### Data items
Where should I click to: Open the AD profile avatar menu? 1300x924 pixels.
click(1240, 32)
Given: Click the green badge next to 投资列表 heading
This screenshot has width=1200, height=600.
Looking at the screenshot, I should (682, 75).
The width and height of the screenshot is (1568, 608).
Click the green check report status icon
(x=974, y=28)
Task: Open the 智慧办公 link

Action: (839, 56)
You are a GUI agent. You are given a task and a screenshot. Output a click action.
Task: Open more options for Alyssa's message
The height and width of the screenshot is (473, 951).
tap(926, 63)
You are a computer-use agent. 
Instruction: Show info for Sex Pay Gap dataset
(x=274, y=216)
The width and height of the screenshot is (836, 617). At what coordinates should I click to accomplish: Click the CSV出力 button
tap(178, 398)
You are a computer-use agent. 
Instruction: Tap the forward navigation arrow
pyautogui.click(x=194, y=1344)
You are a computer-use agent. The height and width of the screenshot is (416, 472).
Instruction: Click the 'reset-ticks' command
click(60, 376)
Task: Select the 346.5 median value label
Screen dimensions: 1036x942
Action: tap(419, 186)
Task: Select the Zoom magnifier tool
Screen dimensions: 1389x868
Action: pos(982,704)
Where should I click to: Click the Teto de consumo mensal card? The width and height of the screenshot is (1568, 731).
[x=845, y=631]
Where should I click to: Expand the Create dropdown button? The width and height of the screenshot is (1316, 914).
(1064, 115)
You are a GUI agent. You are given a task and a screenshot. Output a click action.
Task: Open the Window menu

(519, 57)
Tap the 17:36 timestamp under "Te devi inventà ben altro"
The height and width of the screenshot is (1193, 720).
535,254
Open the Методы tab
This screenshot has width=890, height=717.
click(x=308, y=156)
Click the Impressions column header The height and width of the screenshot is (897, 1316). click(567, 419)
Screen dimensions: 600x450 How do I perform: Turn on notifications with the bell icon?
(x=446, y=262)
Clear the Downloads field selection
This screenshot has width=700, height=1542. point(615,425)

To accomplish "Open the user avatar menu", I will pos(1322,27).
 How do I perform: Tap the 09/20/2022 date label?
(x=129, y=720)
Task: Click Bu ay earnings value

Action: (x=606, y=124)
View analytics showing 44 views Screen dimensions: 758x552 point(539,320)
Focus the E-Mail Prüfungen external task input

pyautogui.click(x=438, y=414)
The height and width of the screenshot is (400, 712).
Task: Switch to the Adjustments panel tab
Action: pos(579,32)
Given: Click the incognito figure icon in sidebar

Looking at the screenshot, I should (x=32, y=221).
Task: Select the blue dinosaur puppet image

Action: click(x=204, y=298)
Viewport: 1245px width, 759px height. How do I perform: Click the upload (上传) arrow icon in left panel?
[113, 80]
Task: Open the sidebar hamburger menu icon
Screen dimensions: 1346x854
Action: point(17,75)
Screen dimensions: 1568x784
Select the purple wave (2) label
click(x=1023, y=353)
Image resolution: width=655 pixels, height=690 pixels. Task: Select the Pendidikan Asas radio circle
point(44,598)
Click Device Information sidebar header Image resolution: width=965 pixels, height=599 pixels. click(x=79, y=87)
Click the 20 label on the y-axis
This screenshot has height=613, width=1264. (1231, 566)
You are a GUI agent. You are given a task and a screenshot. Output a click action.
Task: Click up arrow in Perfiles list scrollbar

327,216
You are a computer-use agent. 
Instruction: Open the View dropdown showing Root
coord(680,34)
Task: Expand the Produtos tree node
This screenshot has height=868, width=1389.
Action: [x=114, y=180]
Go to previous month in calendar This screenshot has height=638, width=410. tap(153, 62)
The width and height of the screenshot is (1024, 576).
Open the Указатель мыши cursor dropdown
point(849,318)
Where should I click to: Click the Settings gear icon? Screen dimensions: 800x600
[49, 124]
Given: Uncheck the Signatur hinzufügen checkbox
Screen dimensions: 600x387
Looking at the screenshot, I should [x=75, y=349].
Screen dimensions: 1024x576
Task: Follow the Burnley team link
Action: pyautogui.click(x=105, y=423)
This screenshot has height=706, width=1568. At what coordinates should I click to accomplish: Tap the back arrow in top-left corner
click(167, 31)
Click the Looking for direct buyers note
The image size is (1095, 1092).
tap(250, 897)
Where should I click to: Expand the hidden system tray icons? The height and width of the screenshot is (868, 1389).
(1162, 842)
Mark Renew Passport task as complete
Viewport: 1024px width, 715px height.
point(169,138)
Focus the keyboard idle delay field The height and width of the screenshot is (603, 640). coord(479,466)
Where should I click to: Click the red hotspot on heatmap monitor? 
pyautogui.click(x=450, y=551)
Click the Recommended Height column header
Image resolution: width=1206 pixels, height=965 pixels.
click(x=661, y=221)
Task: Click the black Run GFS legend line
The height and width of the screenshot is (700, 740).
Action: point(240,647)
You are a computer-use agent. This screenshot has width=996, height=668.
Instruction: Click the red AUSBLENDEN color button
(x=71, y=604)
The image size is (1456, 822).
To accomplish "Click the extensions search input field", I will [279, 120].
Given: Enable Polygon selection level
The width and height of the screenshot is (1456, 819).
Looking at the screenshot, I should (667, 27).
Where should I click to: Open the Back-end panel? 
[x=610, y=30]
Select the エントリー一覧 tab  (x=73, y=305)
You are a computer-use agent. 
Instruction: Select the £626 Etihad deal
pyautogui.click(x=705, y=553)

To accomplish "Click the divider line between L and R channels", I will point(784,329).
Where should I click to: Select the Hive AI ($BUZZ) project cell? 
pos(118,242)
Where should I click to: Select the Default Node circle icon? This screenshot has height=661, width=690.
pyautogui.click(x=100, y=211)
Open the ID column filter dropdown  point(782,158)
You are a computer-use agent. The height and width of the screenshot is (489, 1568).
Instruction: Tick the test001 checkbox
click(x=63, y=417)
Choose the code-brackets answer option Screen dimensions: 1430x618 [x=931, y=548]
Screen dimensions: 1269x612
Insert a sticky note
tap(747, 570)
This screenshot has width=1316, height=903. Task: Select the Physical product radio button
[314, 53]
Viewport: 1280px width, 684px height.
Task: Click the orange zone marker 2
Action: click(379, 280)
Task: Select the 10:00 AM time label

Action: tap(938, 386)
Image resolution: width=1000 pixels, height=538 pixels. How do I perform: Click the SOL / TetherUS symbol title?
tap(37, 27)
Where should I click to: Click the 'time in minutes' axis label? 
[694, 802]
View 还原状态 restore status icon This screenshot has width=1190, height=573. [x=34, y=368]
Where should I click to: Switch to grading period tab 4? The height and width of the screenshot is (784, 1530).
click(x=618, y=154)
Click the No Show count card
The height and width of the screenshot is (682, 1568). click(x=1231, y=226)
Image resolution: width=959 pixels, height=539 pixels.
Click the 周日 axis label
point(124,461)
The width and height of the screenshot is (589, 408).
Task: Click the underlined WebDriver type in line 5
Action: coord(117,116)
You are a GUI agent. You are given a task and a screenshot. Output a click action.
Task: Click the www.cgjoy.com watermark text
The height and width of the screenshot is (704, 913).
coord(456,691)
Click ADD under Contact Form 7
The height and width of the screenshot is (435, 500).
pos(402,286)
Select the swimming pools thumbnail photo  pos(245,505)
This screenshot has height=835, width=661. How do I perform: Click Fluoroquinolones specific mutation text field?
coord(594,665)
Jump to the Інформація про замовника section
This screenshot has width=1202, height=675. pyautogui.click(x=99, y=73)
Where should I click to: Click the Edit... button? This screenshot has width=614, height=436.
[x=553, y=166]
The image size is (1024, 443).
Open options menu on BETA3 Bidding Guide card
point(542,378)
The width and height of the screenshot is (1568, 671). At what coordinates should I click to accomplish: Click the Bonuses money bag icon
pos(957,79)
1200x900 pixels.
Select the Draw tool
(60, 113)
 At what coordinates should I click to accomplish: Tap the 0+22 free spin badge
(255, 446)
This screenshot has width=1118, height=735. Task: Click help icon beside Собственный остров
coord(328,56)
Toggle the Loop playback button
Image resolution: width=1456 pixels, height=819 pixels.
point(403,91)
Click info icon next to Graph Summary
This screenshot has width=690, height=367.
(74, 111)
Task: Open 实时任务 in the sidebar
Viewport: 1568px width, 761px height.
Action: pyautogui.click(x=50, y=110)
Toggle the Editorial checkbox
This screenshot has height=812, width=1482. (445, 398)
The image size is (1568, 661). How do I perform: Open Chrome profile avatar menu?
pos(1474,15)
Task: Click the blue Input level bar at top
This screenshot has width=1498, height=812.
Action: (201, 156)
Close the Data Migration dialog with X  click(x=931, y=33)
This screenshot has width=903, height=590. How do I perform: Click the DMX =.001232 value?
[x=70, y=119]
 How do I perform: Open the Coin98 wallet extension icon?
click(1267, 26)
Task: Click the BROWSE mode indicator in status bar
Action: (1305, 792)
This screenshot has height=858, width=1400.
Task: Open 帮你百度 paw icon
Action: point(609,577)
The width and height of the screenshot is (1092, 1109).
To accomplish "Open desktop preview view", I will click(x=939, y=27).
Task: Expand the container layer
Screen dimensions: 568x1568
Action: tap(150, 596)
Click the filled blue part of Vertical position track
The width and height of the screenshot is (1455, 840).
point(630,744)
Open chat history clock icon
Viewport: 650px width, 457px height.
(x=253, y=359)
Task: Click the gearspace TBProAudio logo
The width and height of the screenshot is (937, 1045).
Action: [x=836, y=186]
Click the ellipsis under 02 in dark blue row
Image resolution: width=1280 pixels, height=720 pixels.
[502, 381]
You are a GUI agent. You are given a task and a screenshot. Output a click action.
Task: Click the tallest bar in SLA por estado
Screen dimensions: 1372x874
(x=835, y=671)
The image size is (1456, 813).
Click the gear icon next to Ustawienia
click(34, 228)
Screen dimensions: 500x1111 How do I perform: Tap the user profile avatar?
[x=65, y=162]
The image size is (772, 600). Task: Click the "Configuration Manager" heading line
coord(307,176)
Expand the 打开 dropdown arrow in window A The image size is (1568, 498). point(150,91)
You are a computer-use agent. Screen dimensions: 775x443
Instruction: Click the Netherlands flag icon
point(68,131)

### Request
Rewrite the data between the lines holding "The width and height of the screenshot is (1568, 608)." and "(x=274, y=216)", inclusive, as a numbered list with blank lines omitted.

### Reply to the exercise
1. The width and height of the screenshot is (1568, 608).
2. Click the green check report status icon
3. (x=974, y=28)
4. Task: Open the 智慧办公 link
5. Action: (839, 56)
6. You are a GUI agent. You are given a task and a screenshot. Output a click action.
7. Task: Open more options for Alyssa's message
8. The height and width of the screenshot is (473, 951).
9. tap(926, 63)
10. You are a computer-use agent. 
11. Instruction: Show info for Sex Pay Gap dataset
12. (x=274, y=216)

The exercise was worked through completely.